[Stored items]

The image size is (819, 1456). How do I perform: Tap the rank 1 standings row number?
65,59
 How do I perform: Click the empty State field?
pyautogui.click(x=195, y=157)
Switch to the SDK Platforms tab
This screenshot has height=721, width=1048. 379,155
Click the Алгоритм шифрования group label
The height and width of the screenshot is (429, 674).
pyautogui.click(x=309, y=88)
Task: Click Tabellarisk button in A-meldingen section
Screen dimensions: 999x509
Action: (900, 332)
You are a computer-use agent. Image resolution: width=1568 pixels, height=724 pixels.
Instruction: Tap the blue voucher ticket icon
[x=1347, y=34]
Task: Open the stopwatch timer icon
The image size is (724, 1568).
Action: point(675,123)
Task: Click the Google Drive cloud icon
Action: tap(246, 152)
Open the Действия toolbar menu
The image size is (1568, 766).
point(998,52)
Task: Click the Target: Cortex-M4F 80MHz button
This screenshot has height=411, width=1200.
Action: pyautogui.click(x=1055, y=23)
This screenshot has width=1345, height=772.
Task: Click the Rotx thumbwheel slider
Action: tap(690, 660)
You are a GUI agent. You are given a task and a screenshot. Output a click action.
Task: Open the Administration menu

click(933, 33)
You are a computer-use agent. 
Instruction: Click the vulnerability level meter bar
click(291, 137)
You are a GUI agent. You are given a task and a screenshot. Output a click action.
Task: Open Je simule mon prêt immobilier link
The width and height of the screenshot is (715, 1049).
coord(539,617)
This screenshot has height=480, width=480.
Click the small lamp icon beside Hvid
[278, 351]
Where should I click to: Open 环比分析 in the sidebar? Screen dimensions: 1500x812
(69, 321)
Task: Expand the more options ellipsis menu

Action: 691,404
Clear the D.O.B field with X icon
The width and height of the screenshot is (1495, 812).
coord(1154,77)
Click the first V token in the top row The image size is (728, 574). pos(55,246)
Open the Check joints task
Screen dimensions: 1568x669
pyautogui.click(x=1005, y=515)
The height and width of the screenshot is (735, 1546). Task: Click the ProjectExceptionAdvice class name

EXERCISE ▸ Repeat exactly the lines starting at the line with "Instruction: Click the" and ending with the final line of the entries. Include nothing else.

SOLUTION TO THIS EXERCISE ▸
Instruction: Click the vulnerability level meter bar
click(291, 137)
You are a GUI agent. You are given a task and a screenshot. Output a click action.
Task: Open Je simule mon prêt immobilier link
The width and height of the screenshot is (715, 1049).
coord(539,617)
This screenshot has height=480, width=480.
Click the small lamp icon beside Hvid
[278, 351]
Where should I click to: Open 环比分析 in the sidebar? Screen dimensions: 1500x812
(69, 321)
Task: Expand the more options ellipsis menu

Action: 691,404
Clear the D.O.B field with X icon
The width and height of the screenshot is (1495, 812).
coord(1154,77)
Click the first V token in the top row The image size is (728, 574). pos(55,246)
Open the Check joints task
Screen dimensions: 1568x669
pyautogui.click(x=1005, y=515)
The height and width of the screenshot is (735, 1546). Task: Click the ProjectExceptionAdvice class name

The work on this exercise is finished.